Ever since the pandemic, a lot of us are spending more time working from home. All those cups of tea, plugged in laptops and heating requirements are adding up to a bigger household energy footprint. Whether you’re looking to keep your bill to a minimum or lessening your environmental impact, here are some energy saving suggestions when you’re working from home.
The working day
A positive about being at home is the reduction in cost, carbon emissions and air pollution from the huge drop in car journeys. Instead, you could sometimes use your outdoor time for the day to ‘commute’ to or from the home office with a run, walk or cycle.
Setting up your workstation
Try to work in a spot with plenty of natural light so that you don’t have to have lights on all day. Vary between plugging in your laptop and unplugging it when it is charged up. Finish the working day by closing down your computer and turning it off at the plug. Don’t leave it on standby all night. You could also try to get into this habit with other appliances, too.

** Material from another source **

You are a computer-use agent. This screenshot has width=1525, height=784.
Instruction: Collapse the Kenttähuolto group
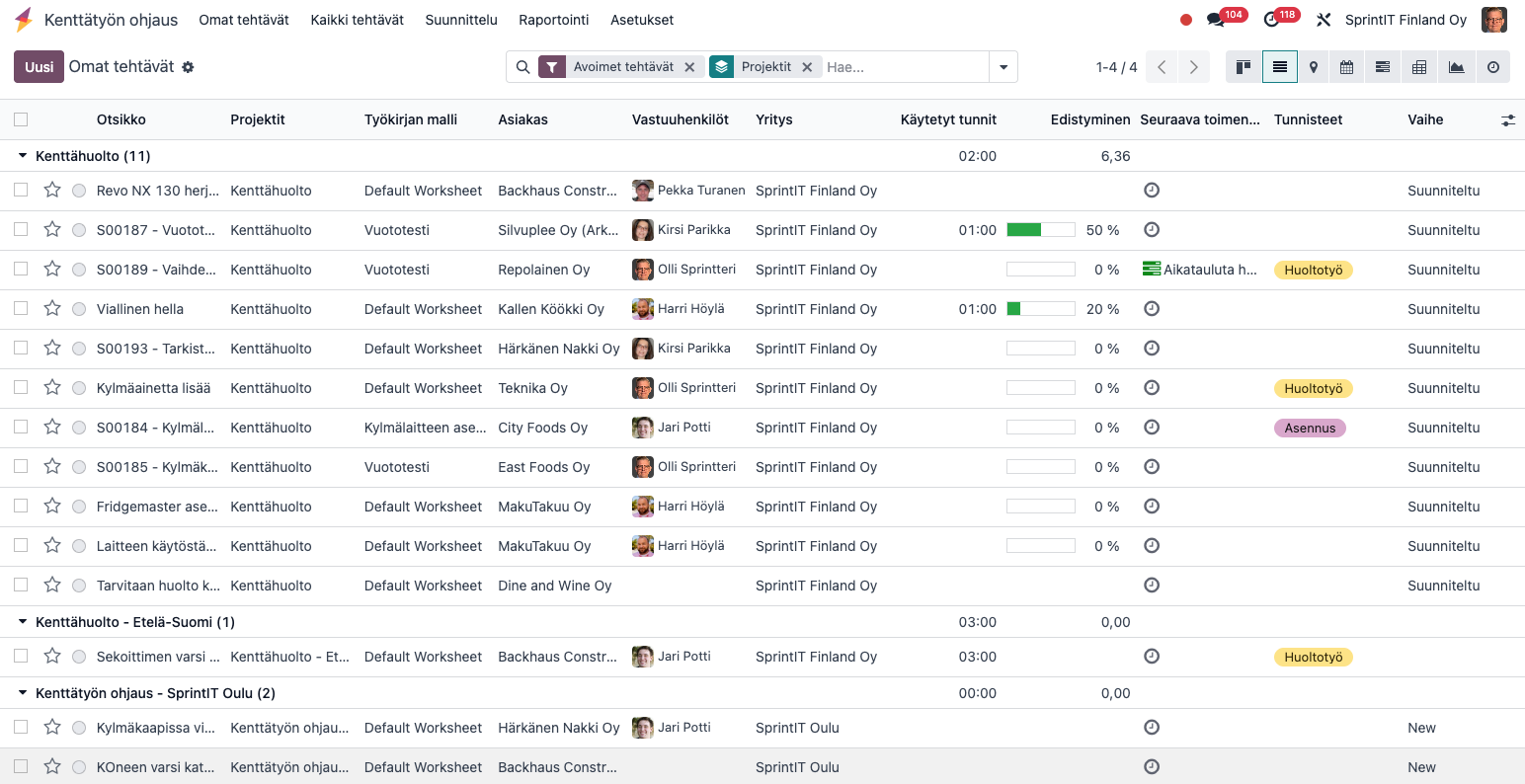coord(23,155)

The Energy Saving Trust recommends a range of 18-21ºC for healthy adults. If you tend to have the heating at the higher end of the scale, turning it down by just one degree saves energy and money.
Many of us can get away with dressing more casually at home, so put on your jumpers and slippers and even grab a hot water bottle.
Tea and coffee
Many offices come with the benefit of efficient instant boilers. To reduce energy used from boiling the kettle, why not make yourself a thermos for refills throughout the morning? Or to cut down on the amount of times the kettle is boiled, set up hot drink breaks with other members of your household.
In the kitchen
More time in the house means more meals prepared at home. Here are a few ways to be greener when you cook.

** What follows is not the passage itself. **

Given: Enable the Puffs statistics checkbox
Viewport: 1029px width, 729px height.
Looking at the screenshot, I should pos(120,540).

Cook up a big pan at once and then refrigerate or freeze portions for later
From homemade soup to stews and sauces, cook up a big pan at once and then refrigerate or freeze portions for later. Reheat in the microwave, which is more energy efficient than using the oven.
Learn some new recipes
Get creative with your store cupboard and try out new plant-based recipes. Going meat free for a few meals a week will help reduce the carbon footprint of your diet.
Think about food waste
At this time, many of us are more aware of our food supplies. How can you make sure that you don’t waste what you’ve got? Think about using leftover meat to make soups and stews or boiling up vegetable peelings to make veggie stock.